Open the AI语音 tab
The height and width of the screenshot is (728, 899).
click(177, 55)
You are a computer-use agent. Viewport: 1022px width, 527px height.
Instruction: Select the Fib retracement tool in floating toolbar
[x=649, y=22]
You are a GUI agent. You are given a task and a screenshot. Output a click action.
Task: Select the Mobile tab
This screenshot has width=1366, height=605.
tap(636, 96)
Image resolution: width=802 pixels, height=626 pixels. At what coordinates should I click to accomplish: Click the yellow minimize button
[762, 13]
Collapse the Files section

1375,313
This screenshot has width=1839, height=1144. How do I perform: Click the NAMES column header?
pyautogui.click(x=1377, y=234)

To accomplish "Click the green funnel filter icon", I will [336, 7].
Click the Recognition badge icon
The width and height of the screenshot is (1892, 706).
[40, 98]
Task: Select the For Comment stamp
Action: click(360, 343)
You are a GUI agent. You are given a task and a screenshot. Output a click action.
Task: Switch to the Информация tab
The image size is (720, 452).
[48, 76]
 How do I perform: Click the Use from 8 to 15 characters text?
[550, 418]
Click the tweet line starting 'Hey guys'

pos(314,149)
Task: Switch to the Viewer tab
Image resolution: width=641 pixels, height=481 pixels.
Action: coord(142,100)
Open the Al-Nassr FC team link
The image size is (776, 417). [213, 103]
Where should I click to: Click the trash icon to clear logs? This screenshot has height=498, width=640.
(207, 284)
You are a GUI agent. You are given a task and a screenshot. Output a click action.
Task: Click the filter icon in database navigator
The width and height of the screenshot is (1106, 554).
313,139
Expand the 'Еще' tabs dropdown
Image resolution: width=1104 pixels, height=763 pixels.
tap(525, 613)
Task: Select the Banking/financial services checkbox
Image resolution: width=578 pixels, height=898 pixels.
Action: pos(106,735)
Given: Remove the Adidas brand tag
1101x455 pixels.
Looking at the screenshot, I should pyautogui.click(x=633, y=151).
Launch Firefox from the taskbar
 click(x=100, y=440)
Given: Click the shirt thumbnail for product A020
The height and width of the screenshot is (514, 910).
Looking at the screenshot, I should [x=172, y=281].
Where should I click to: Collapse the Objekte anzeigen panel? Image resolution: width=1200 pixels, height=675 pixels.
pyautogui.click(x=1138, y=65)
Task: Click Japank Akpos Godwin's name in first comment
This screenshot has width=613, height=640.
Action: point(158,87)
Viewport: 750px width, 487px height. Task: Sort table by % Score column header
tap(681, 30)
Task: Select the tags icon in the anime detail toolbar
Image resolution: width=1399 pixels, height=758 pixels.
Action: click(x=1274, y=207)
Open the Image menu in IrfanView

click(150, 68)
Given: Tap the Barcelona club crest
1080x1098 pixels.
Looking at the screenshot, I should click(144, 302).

◆ Task to carry out: Reproduce exactly, with nothing added, the lines from the one that contains "Given: Tap the Barcelona club crest" to the end of the data.

◆ Expected answer:
Given: Tap the Barcelona club crest
1080x1098 pixels.
Looking at the screenshot, I should click(144, 302).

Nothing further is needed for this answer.